Written by Nicolette Strauss, Staff Associate, JSI
In the lead up to the International AIDS Conference, we heard how high level government officials, world-renowned scientists, and activists were all coming together to discuss the future of HIV work. AIDS 2012 was an opportunity for leaders to rally up the troops, brilliant scientists to discuss new results, committed HIV professionals to share best practices, and advocates to discuss their causes. The leaders in the field of HIV were all “Turning the Tide Together.” But there is a lesser discussed group of people who also descended upon Washington, DC for this conference – volunteers!
Many of my fellow volunteers could not secure the funding necessary to purchase an AIDS 2012 registration. Instead of accepting defeat, we looked for whatever way possible to attend, and luckily for us, the organizing committee needed volunteers and we were more than happy to help.
Close to 1,000 volunteers played a vital role in the smooth functioning of this conference. We came from all over the world – India, Rome, Nigeria – and all over the US – Washington, DC, Boston, Ohio, California, and North Carolina. You saw us everywhere with our bright yellow shirts and big smiles. You saw us staff the registration booth, check badges, provide information, and much more. What you might not have seen is that we too work in HIV and are committed to reducing the burden of the disease.
Unlike other conferences, where volunteers may not be particularly interested in the subject-matter, we are an incredibly passionate group of individuals. There is Kim, a professor at Kent State who teaches a class on HIV, and Serge who works for an AIDS service organization in New York City. There is Diane, a public health nurse that does extensive HIV/AIDS education on college campuses, and Ken who is a biomolecular researcher with an interest in novel drugs and treatment strategies.
And then there’s me.
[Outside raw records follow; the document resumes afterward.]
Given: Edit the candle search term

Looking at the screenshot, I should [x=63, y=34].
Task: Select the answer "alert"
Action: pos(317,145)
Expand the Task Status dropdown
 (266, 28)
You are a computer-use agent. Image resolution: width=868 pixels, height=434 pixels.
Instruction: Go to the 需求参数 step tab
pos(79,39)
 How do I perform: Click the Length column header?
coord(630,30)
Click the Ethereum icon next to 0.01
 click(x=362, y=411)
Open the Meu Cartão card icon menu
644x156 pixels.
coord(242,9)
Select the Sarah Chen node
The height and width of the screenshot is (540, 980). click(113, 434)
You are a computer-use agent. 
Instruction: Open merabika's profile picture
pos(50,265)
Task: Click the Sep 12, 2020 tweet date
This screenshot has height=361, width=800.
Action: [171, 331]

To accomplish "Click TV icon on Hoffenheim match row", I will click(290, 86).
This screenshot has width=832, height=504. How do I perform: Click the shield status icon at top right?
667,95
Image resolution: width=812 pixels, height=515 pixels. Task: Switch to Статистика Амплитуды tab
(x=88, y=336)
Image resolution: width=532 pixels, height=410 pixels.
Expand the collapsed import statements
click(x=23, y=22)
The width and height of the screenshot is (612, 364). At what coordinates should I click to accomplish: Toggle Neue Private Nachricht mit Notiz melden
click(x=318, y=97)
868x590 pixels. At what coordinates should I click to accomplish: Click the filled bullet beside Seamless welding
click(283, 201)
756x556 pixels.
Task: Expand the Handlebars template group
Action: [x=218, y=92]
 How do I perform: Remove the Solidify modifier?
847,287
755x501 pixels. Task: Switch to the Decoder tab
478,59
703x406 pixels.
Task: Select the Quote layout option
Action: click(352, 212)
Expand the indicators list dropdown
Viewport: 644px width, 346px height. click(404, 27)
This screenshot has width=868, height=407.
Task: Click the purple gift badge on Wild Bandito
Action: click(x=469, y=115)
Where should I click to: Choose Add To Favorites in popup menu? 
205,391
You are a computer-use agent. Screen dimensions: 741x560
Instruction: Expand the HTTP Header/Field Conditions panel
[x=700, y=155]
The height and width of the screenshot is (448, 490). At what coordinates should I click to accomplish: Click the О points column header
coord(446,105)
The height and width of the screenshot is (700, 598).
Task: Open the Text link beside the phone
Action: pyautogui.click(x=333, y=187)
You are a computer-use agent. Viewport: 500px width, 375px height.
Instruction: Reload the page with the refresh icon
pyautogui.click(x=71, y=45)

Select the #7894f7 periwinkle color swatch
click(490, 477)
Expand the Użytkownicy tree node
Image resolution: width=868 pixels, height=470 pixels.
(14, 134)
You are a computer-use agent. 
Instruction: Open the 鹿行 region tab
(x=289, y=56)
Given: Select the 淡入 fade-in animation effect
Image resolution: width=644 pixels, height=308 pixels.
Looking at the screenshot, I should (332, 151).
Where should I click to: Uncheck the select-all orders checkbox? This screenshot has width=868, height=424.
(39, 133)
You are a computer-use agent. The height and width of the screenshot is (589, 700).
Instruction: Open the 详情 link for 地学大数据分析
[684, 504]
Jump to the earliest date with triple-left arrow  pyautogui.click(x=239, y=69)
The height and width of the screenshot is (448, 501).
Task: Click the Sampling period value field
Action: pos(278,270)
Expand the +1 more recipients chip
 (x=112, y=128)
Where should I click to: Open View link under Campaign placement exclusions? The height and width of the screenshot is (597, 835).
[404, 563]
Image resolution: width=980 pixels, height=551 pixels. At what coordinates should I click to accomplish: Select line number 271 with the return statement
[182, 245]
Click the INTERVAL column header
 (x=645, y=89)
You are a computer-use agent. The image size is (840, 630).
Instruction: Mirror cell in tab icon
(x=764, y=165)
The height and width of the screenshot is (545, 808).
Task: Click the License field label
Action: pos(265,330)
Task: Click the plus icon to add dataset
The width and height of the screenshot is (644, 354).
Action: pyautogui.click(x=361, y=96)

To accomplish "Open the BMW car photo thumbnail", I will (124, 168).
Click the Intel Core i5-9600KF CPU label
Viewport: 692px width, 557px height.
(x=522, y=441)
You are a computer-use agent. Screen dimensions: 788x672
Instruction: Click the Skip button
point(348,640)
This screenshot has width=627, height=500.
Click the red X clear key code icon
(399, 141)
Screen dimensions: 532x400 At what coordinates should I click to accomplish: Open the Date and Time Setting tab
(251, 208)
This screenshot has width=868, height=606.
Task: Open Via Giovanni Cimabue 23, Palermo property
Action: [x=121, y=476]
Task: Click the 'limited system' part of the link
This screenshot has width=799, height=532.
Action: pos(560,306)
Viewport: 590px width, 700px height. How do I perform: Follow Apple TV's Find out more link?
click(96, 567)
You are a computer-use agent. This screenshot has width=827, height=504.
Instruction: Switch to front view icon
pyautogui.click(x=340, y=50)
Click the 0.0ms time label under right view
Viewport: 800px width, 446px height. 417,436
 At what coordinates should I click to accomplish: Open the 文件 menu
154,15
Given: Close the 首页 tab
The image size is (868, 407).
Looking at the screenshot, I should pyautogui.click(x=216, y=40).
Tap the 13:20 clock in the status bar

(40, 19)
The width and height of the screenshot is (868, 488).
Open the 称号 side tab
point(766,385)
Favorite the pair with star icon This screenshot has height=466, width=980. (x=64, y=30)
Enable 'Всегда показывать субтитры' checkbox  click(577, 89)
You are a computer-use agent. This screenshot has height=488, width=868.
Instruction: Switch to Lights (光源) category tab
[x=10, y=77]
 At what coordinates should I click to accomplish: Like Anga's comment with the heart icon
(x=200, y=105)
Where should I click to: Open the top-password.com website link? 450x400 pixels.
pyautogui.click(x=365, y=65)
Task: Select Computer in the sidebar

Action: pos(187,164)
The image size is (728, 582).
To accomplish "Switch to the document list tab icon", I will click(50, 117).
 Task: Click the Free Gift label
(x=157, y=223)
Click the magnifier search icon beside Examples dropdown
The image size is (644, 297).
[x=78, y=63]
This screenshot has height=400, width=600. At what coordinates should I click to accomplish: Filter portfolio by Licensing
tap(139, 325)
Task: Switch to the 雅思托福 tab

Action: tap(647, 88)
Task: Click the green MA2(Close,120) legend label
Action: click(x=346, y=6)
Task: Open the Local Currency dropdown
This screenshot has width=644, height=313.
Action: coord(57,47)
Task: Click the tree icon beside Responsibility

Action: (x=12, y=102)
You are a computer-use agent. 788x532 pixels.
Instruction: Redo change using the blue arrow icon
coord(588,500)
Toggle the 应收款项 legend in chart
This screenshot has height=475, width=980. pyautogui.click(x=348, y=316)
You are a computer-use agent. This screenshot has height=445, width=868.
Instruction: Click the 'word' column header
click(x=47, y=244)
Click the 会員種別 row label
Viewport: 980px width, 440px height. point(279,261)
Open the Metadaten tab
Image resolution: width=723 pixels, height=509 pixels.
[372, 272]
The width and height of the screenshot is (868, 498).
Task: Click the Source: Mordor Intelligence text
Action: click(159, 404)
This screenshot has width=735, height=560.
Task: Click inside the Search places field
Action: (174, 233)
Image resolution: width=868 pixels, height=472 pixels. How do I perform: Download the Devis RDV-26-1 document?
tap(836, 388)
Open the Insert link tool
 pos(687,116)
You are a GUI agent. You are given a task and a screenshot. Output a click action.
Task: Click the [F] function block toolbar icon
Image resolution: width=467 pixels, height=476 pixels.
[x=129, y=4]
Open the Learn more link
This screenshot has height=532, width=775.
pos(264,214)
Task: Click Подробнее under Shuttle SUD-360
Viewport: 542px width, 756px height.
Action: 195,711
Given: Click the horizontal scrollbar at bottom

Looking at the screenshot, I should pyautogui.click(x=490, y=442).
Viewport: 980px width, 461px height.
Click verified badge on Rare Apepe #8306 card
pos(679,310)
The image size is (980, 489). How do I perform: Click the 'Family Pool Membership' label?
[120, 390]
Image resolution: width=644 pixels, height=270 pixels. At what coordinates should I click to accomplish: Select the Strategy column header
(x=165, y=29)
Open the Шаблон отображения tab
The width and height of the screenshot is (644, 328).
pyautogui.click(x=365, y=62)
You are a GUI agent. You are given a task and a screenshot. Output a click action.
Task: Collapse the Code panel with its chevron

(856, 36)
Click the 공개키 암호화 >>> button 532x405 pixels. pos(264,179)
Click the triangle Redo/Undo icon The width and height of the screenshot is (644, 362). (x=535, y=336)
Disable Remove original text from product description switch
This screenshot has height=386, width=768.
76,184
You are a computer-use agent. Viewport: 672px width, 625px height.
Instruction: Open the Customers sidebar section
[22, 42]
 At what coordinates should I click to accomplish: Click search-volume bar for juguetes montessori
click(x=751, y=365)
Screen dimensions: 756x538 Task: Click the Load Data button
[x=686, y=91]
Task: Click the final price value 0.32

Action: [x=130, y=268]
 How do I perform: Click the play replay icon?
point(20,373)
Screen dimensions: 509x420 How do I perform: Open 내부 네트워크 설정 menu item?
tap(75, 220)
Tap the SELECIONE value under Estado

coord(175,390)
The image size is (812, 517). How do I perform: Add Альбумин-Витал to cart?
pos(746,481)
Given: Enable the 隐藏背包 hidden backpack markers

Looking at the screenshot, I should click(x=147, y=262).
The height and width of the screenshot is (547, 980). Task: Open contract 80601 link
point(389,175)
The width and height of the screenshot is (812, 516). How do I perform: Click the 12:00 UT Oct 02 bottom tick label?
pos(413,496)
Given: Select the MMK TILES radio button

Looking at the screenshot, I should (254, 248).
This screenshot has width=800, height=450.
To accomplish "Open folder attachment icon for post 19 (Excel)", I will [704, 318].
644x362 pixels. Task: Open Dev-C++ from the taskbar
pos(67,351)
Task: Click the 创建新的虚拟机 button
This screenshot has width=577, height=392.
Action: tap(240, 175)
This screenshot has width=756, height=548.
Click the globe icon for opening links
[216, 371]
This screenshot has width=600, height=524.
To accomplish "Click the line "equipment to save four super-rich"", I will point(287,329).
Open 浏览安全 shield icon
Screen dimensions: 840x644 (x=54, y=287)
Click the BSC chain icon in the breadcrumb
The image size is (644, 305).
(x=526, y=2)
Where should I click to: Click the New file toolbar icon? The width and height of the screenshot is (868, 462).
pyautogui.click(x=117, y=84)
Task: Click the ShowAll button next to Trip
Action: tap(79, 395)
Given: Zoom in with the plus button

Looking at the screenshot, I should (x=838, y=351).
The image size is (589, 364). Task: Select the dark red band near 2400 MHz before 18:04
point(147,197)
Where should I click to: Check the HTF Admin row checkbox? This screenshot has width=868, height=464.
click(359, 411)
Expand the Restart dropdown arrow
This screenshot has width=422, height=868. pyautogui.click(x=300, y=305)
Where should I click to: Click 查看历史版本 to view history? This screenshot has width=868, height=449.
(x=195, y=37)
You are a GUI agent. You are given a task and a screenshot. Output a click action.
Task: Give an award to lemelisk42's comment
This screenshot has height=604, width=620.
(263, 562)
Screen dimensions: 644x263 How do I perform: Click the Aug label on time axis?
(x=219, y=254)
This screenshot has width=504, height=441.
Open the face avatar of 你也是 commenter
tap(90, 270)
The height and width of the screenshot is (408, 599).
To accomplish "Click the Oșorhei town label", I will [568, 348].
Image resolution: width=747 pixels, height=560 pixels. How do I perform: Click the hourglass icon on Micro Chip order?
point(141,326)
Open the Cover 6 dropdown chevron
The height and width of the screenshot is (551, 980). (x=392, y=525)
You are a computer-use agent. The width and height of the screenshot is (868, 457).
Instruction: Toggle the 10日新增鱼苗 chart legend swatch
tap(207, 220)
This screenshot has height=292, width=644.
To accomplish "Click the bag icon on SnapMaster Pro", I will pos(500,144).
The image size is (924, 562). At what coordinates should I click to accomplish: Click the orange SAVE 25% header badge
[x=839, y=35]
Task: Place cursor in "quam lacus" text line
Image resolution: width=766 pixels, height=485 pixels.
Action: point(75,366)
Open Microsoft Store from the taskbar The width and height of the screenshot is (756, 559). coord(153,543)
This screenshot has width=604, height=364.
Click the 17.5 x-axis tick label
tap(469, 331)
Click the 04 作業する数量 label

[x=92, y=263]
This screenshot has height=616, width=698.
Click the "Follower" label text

I found that the content at the conference related directly to the work I do at JSI. At the mHealth 101 session researchers talked about the potential of using mobile phones to remind people to take their medications. This was exciting to hear because the Every Dose, Every Day project I work on at JSI is currently developing a mobile application to support medication adherence.
We volunteers are diverse in our interests, but united in this one cause of “getting to zero.” In exchange for a couple hours of work, we were given the privilege to attend the conference for free. Given what a great deal it is to volunteer, don’t be surprised to see me scanning your badge and wishing you a “g’day” at the 2014 Melbourne conference.